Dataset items
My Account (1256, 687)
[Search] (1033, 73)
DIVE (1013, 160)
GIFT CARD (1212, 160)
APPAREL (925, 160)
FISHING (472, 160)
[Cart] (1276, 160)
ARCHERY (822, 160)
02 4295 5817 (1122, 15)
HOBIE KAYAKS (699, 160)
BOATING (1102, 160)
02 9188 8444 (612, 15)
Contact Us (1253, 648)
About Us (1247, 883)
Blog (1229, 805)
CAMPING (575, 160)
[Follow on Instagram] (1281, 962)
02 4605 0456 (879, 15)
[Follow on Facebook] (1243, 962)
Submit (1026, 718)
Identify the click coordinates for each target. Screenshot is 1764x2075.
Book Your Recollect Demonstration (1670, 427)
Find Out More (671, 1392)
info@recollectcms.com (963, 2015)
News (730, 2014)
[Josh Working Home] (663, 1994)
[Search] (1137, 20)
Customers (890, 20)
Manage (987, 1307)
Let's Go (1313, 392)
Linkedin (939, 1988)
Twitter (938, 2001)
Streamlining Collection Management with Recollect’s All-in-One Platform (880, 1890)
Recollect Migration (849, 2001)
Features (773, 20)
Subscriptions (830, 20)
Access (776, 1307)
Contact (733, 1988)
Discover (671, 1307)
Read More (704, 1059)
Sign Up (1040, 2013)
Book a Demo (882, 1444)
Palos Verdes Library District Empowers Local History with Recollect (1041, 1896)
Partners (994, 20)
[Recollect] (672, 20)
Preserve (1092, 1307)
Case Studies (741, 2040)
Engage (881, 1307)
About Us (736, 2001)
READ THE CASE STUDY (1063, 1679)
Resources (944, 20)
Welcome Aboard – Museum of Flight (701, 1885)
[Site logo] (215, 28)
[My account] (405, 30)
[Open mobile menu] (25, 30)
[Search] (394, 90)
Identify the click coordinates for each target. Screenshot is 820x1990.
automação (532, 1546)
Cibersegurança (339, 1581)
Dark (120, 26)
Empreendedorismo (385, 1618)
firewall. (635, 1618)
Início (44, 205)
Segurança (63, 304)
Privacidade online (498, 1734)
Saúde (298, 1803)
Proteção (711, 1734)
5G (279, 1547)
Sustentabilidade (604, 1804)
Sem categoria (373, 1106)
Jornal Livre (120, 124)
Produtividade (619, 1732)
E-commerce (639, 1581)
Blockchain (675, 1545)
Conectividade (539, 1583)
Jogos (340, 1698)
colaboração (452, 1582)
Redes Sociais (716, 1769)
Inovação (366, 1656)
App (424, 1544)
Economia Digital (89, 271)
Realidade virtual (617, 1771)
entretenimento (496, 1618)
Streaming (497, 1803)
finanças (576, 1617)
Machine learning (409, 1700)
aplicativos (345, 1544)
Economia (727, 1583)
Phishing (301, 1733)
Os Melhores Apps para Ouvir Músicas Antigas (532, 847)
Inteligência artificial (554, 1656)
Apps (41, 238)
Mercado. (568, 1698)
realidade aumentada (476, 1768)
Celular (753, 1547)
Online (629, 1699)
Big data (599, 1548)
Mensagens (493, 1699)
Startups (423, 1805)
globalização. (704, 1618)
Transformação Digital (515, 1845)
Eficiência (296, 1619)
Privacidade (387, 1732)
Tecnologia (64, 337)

§ **About this exercise**
Retype, exactly and in full, the lines above from the one containing "ARCHERY (822, 160)" through the one containing "[Josh Working Home] (663, 1994)".

§ **Output**
ARCHERY (822, 160)
02 4295 5817 (1122, 15)
HOBIE KAYAKS (699, 160)
BOATING (1102, 160)
02 9188 8444 (612, 15)
Contact Us (1253, 648)
About Us (1247, 883)
Blog (1229, 805)
CAMPING (575, 160)
[Follow on Instagram] (1281, 962)
02 4605 0456 (879, 15)
[Follow on Facebook] (1243, 962)
Submit (1026, 718)
Identify the click coordinates for each target. Screenshot is 1764x2075.
Book Your Recollect Demonstration (1670, 427)
Find Out More (671, 1392)
info@recollectcms.com (963, 2015)
News (730, 2014)
[Josh Working Home] (663, 1994)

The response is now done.